练习任务:
1 – 请列出下方文档片段中，函数 found_point_rows 在 while 循环之前赋值的全部变量名，并注明各自的初值。
2 – 请根据下方文档片段，判断以下各项陈述是否与其相符。每项先回答"是"或"否"，再原样引用文中起决定作用的文字。
(a) 算法简述以列搜索为例。
(b) 下沿取所有下沿数据数组的中位数与平均数中的较大值。
(c) 若 lower_limit_j 为空，函数 Point_rows 返回 0。
3 – 请续写下方关于发票二维码图像坐标系构建的文档片段，从其最后一行之后接着写。

发票二维码扫描增强_04_图像坐标系构建

当预处理完成后,其实我们已经拿到一个比较正经的图像了如果二维码本身没有什么太大的缺陷,此时应当是可以直接扫描出来的

但是由于各种各样的原因,zbar无法直接识别图像,还需要我们对图像进行解析

最简单的方法就是识别图片中的每一行、每一列,记录对应的行列分割线

算法简述如下,以行搜索为例:

以上一行的下沿 + 一定的偏移量 作为起始行,从起始行的每一列开始寻找连续性的白点或者黑点,当出现黑白点切换时,认为已经抵达了当前行的下沿,将当前的行index添加到一个数组当中

循环完每一列之后,取当前所有下沿数据数组的中位数和平均数,取其较大值,即我们认为下沿应当是偏激进的

# 寻找rows
def found_point_rows(mat):
    temp1 = []
    i = 0
    normal_gap = 5
    last_gap = 0
    while i < mat.shape[0]:
        if i + 11 < mat.shape[0]:
            if i < mat.shape[0] - 20:
                gap = normal_gap
            else:
                gap = last_gap
            point_row = Point_rows(mat[int(i) + gap:min(int(i) + 18, 406), :], min(12, 406 - int(i)))
            mat_temp = point_row + gap
        else:
            break
        if mat_temp is None:
            i = i + 11
        else:
            i = i + mat_temp
            temp1.append(i)
    return temp1

def Point_rows(mat, border):
    lower_limit_j = []
    for i in range(0, mat.shape[1]):
        for j2 in range(0, min(border, mat.shape[0]) - 1):
            if mat[0:j2 + 1, i].mean() == 255 and mat[j2 + 1, i] == 0 and j2 > 2:  # 如果这一列,超过5个全是白色,下一个是黑色  则认为也到了边界
                lower_limit_j.append(j2)
                break
            elif mat[j2, i] == 0 and mat[j2 + 1, i] == 255 and j2 > 2:  # 如果这个是黑色而且下一个是白色,并且黑色数量大于五个,则认为到达了下限边界
                lower_limit_j.append(j2)
                break
    if len(lower_limit_j) == 0:
        return 6
    return max(int(np.median(np.array(lower_limit_j))), int((np.array(lower_limit_j).mean())))

记录摘录:
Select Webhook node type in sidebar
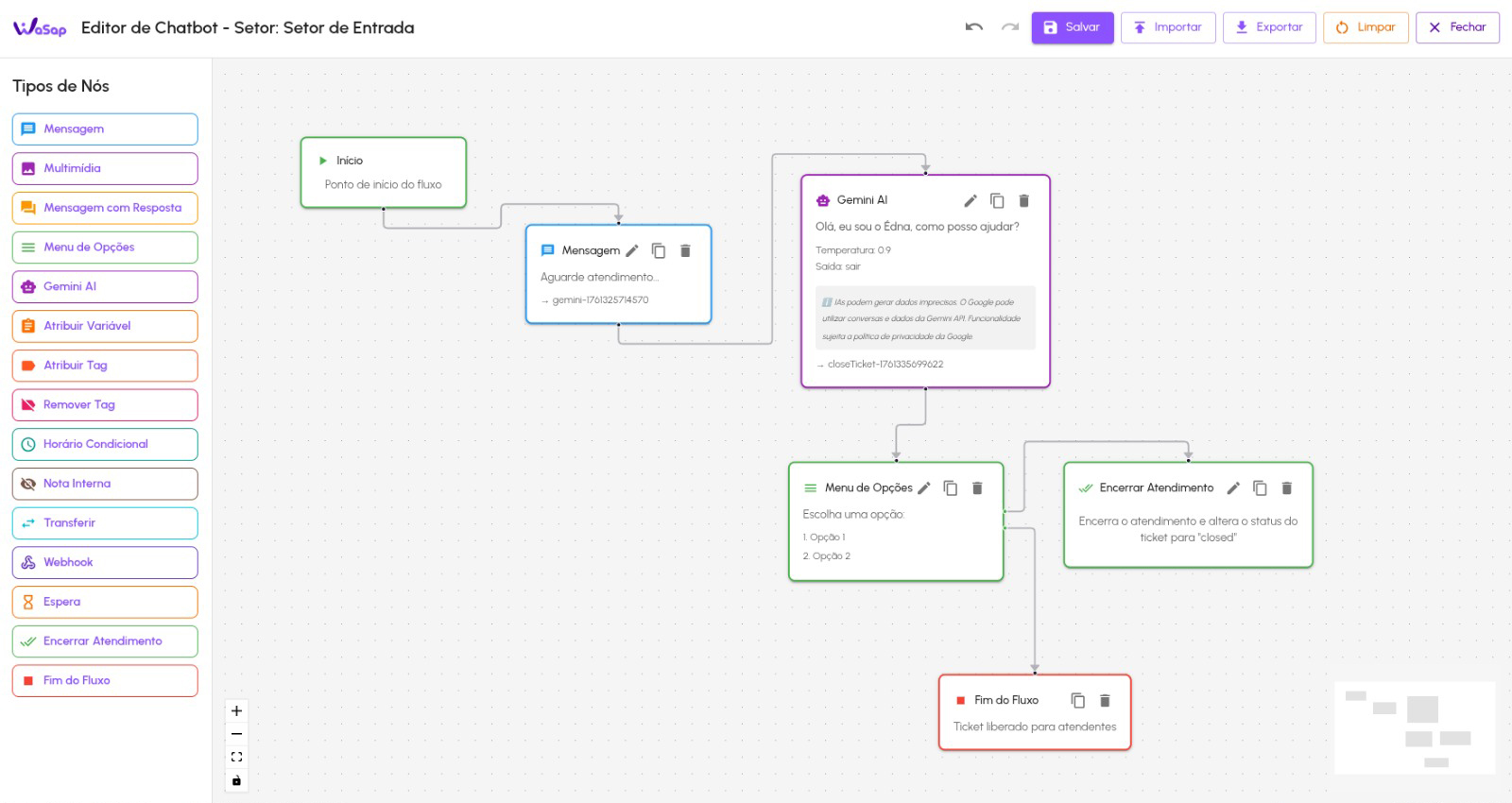Viewport: 1512px width, 803px height. [x=105, y=562]
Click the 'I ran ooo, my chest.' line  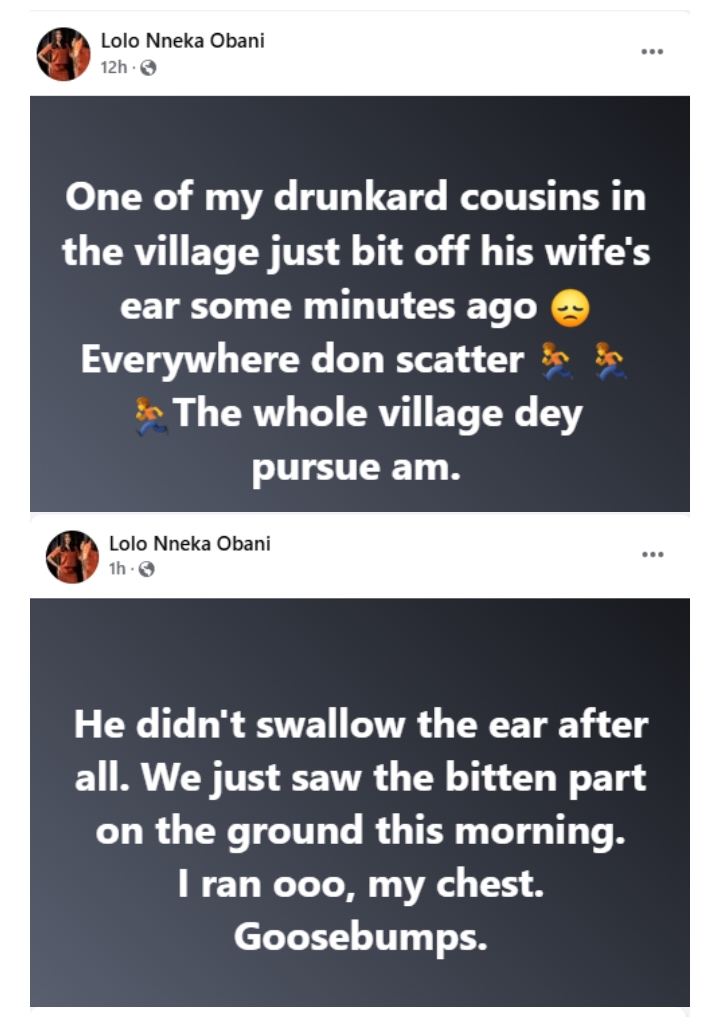click(x=360, y=884)
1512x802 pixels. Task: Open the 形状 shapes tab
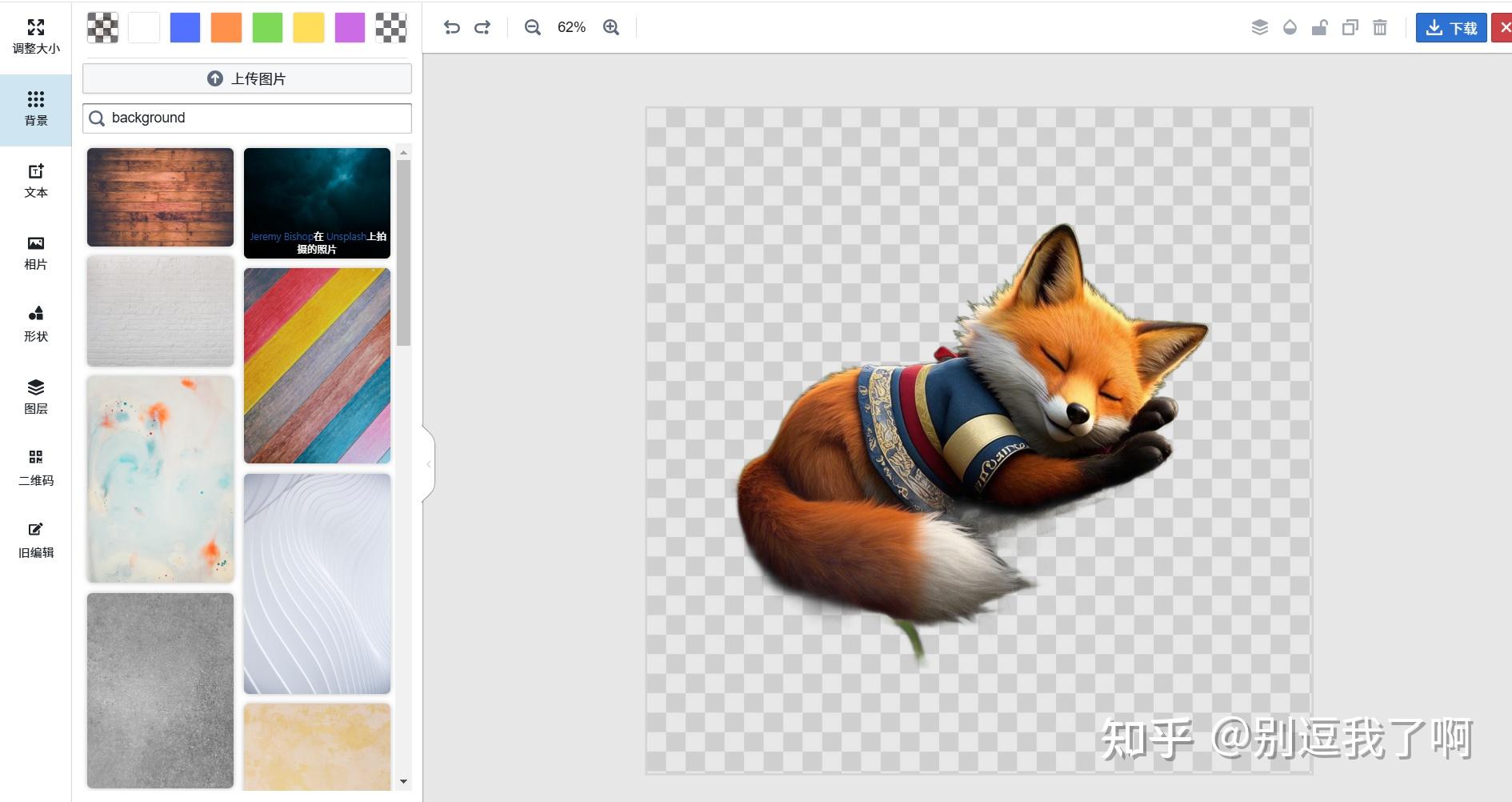[x=36, y=324]
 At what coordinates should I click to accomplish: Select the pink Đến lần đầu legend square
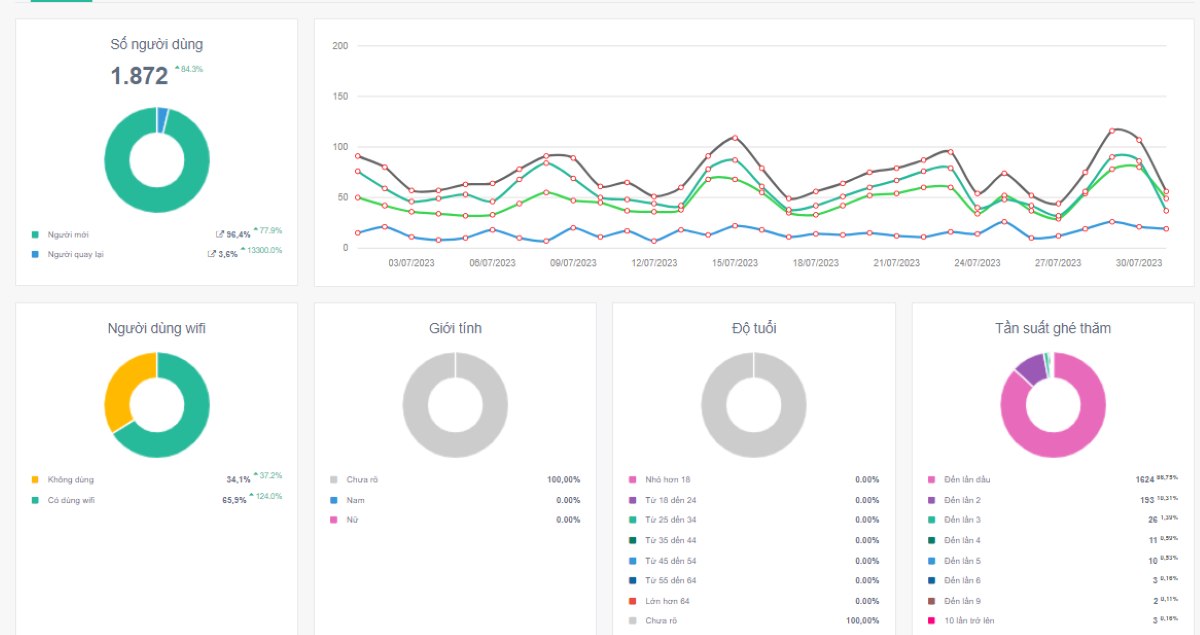tap(932, 480)
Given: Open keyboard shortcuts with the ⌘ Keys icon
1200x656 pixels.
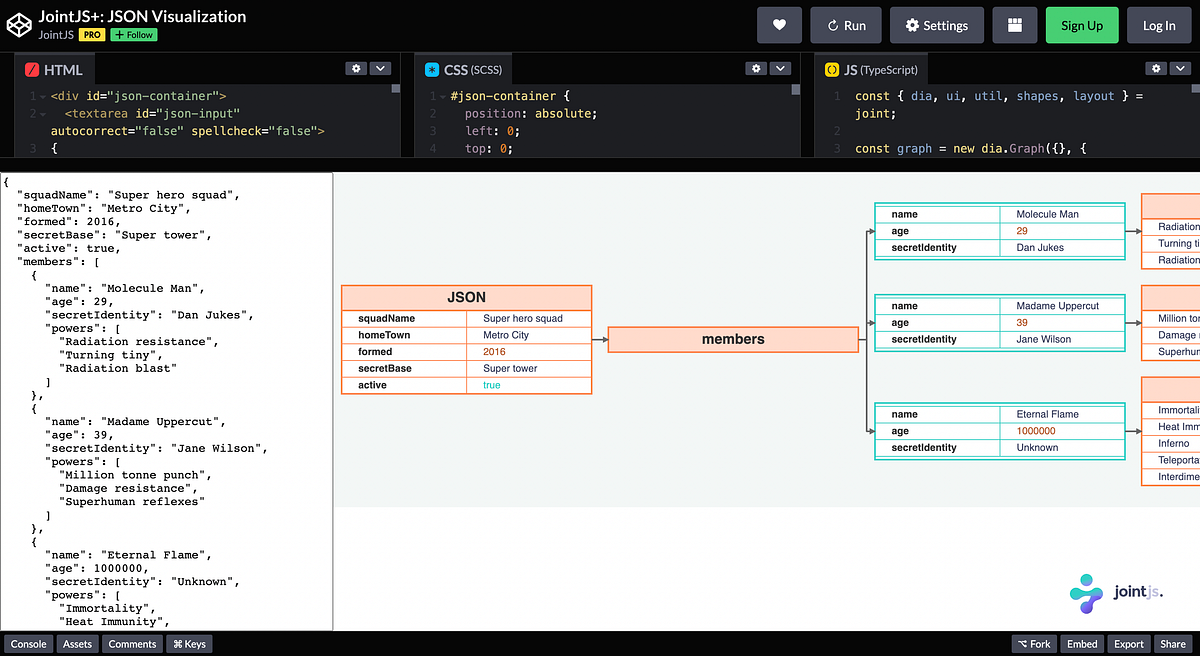Looking at the screenshot, I should click(189, 643).
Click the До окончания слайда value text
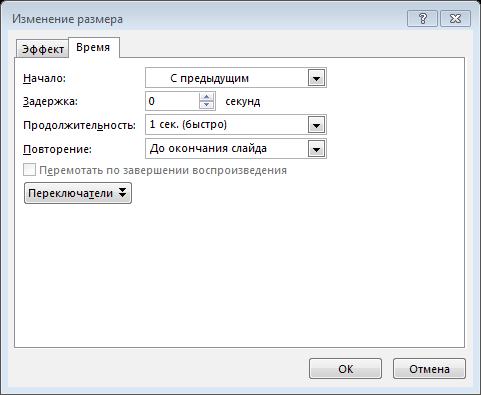 (208, 148)
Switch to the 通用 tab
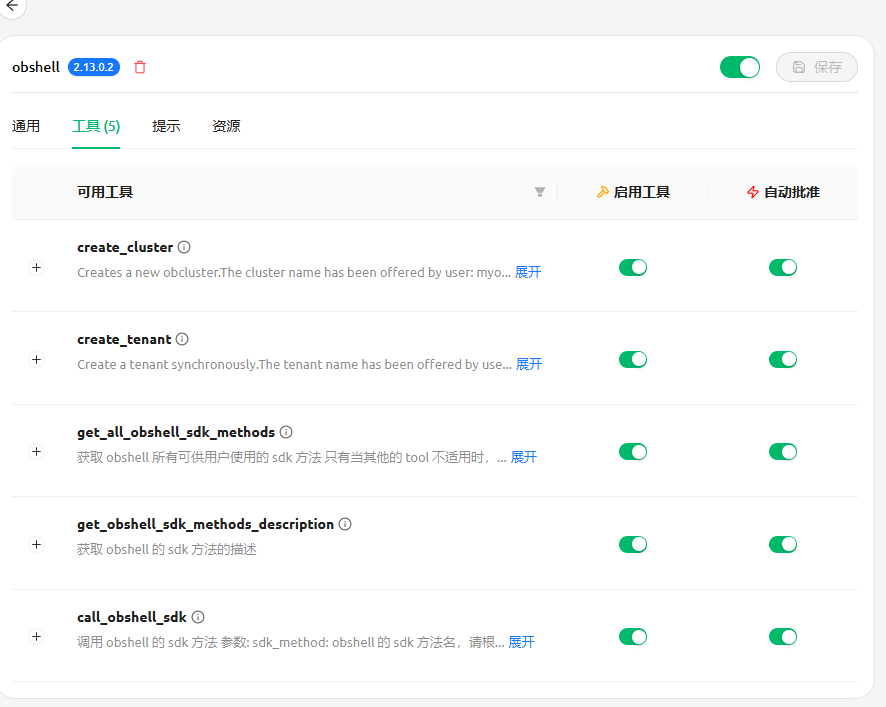Viewport: 886px width, 707px height. (26, 126)
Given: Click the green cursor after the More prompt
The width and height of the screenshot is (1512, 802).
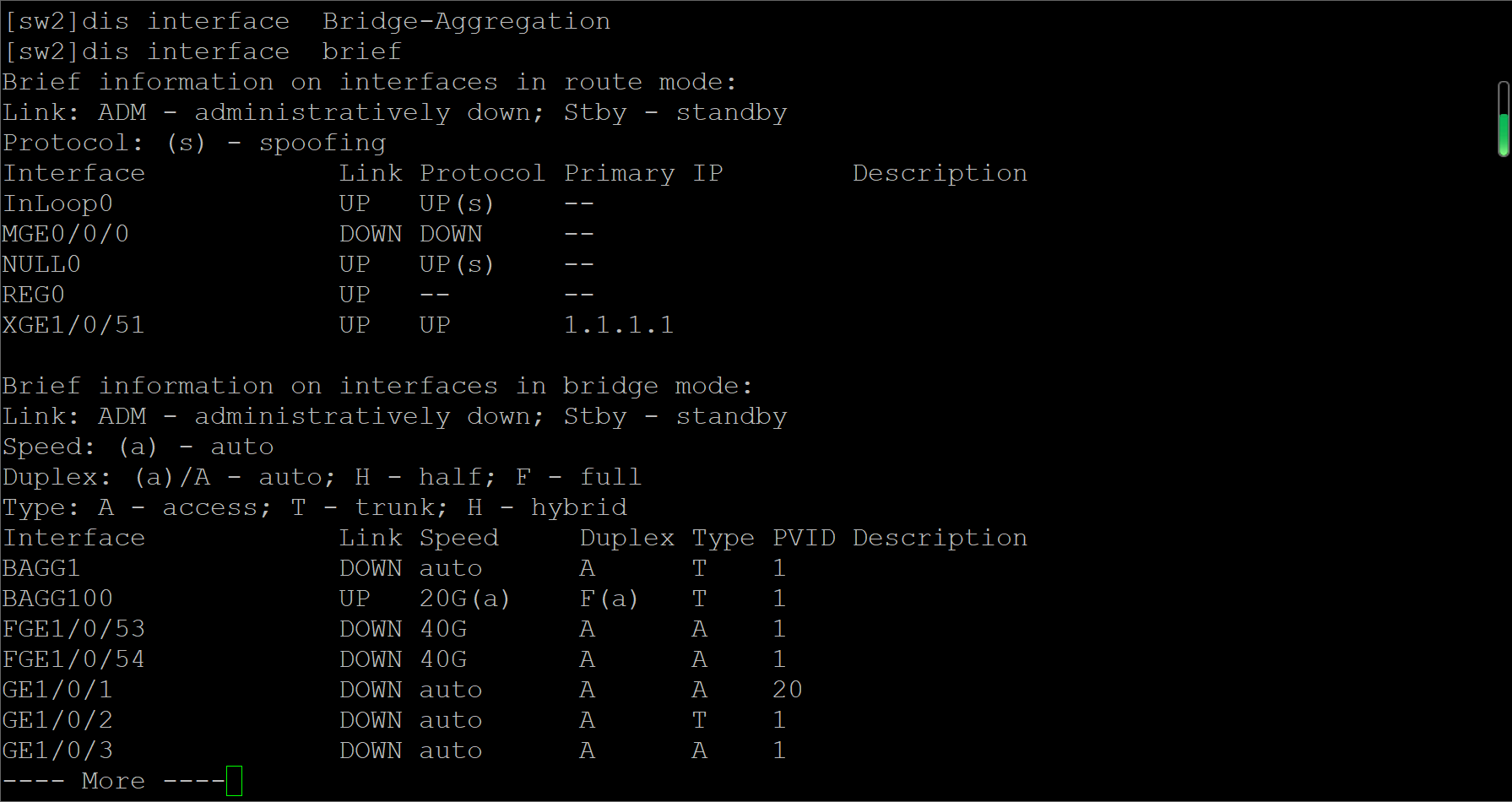Looking at the screenshot, I should (234, 781).
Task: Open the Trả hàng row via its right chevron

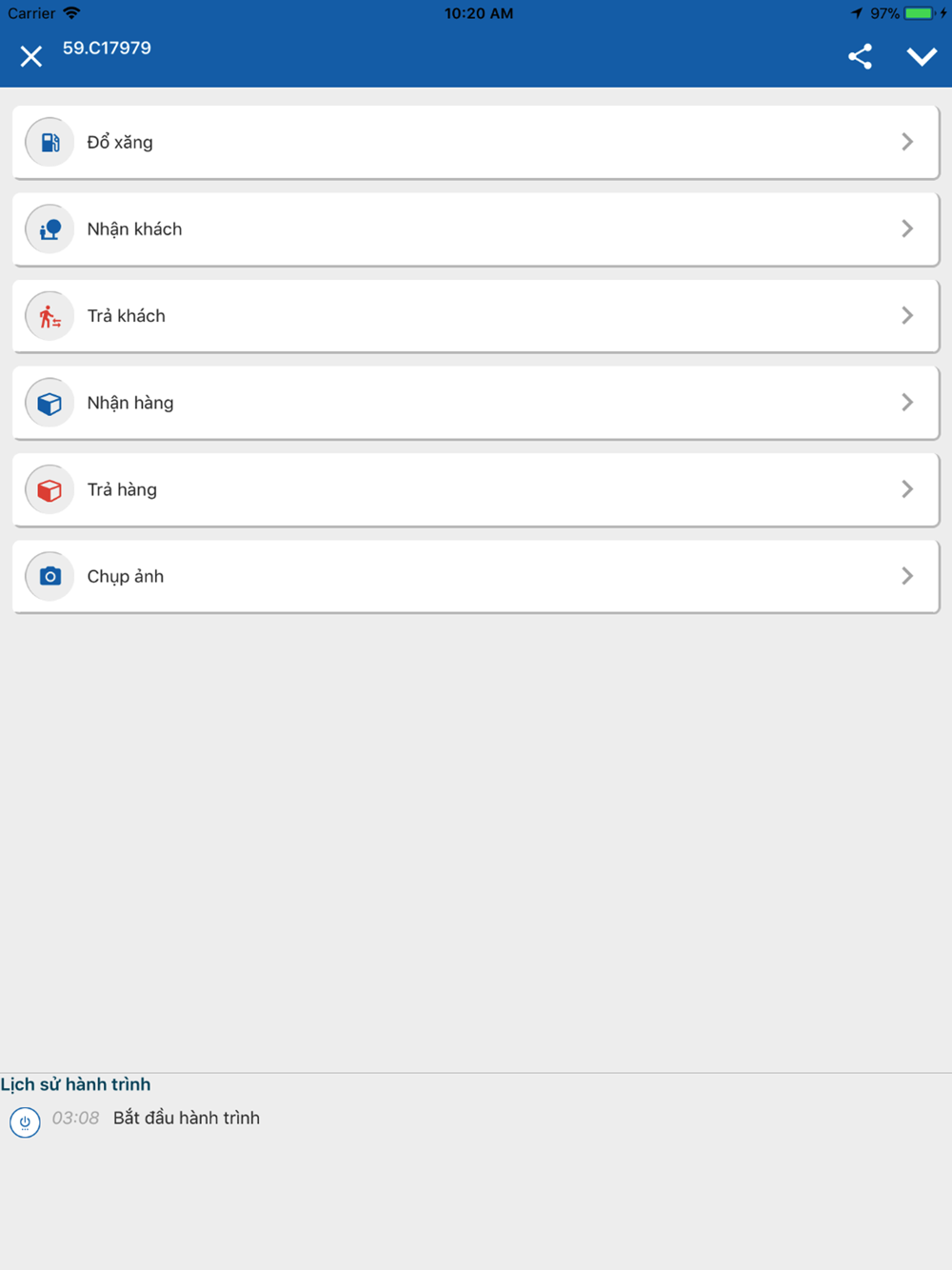Action: tap(907, 489)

参考答案:
1 – temp1 = []；i = 0；normal_gap = 5；last_gap = 0。

2 –
(a) 否："以行搜索为例"
(b) 是："取当前所有下沿数据数组的中位数和平均数,取其较大值"
(c) 否："return 6"

3 –
如果当前图像是一个残损的图像,即左侧的定位点不完整,是无法确认生成了36列定位线的,需要根据左侧的坐标点重新计算定位线

坐标点的规则是,7~29的单数格子都为白,其他格子都为黑,当我们扫描某一列的分割点时,判定是否每个点都符合这个规律,确定正确的点给予1的积分,确定错误的点给予0的积分,不确定的给予0.5的积分,最终合并积分数量大于某个阈值,可以判定当前列就是定位线列:


def scan_anchor_point(image, point_rows, point_columns):
    # 按列扫描,统计每个格子的数据,统计37个格子的匹配度
    # i为行,j为列
    match_count_min = 30
    for j in range(0, len(point_columns)):

        match_count = 0
        for i in range(0, len(point_rows)):
            start_x = 0 if j == 0 else point_columns[j - 1] + 1
            end_x = point_columns[j]
            start_y = 0 if i == 0 else point_rows[i - 1] + 1
            end_y = point_rows[i]

            # 计算当前格子的匹配度
            # 白色格子坐标为 7 ~ 29之间的单数
            mean_color = image[start_y:end_y, start_x:end_x].mean();
            if mean_color < 50:
                color = "black"
            elif mean_color > 150:
                color = "white"
            else:
                color = "middle"

            if color == "middle":
                match_count += 0.8
            elif color == "white":
                if i >= 7 and i <= 29 and i / 2 != int(i / 2):
                    match_count += 1
                else:
                    match_count += 0
            else:
                if i >= 7 and i <= 29 and i / 2 != int(i / 2):
                    match_count += 0
                else:
                    match_count += 1

        if match_count > match_count_min:
            return start_x

    return None

最终根据列数、行数、以及图片的残损情况来调整图片的row和column的分割数组


    # 找到图片的XY分割线
    def find_split_lines(self, image, defect_flag):

        point_rows = split.found_point_rows(image)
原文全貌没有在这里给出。